_What the task requires_
Search the data below for the word "Given" and copy each line that holds it.

=====

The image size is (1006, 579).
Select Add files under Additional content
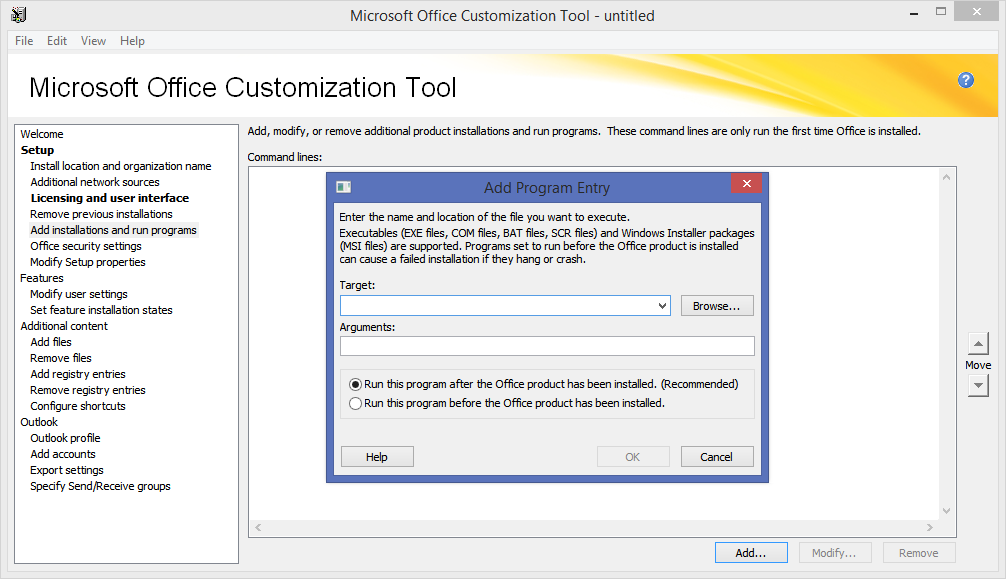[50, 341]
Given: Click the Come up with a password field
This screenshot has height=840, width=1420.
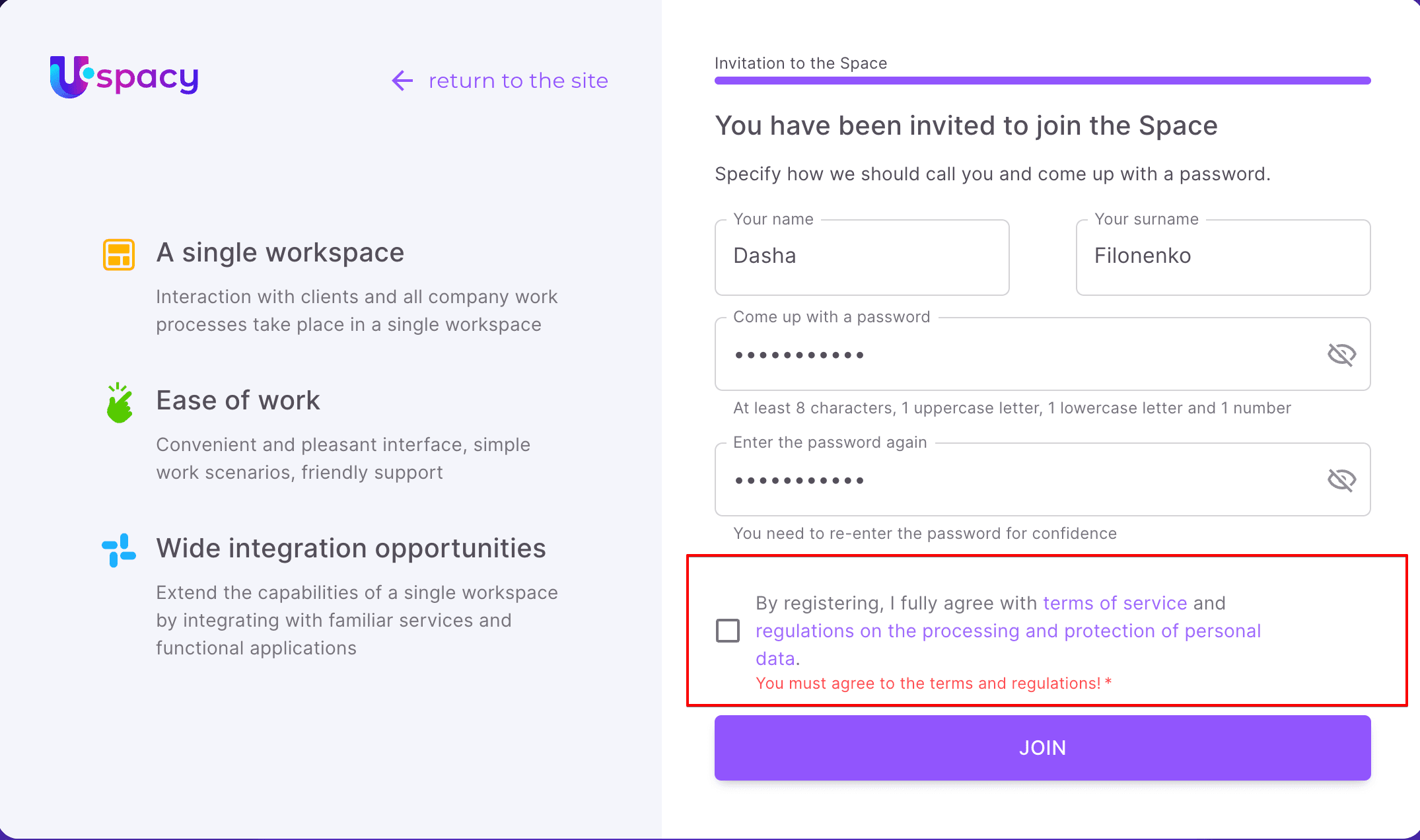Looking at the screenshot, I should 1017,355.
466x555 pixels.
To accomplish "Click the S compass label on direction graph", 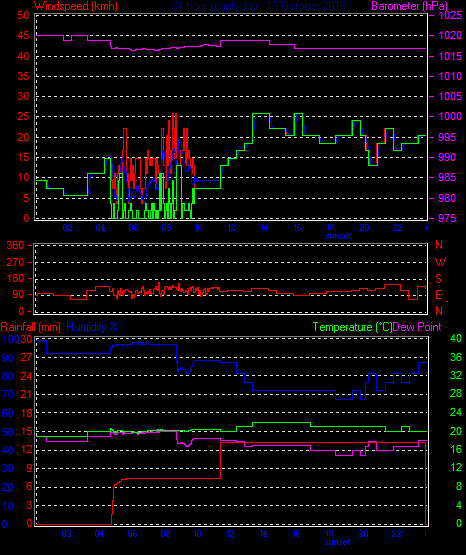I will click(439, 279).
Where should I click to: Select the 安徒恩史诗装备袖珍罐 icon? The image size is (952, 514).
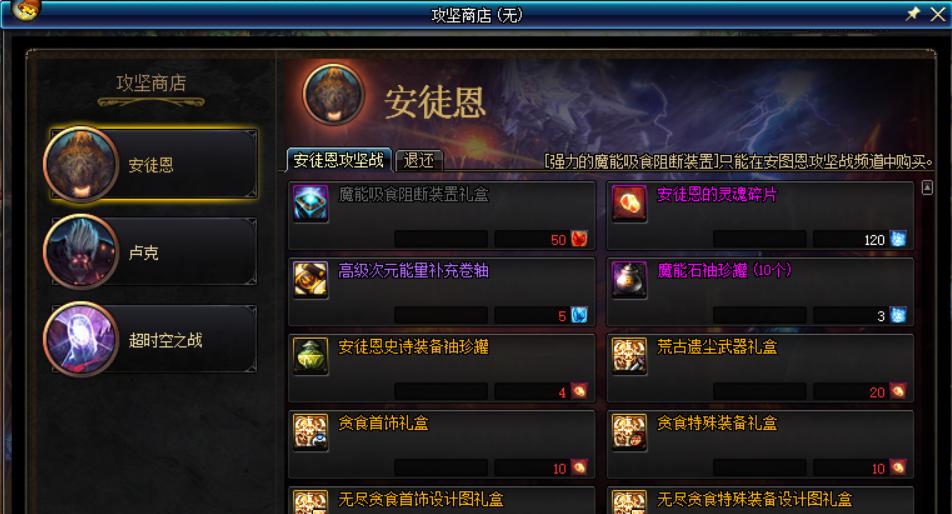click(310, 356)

=====

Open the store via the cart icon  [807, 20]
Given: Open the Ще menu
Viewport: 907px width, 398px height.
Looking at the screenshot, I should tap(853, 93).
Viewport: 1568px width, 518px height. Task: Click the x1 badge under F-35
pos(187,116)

=====

_Solution to this task_
Given: Click the Come up with a password field
Given: Open the Ще menu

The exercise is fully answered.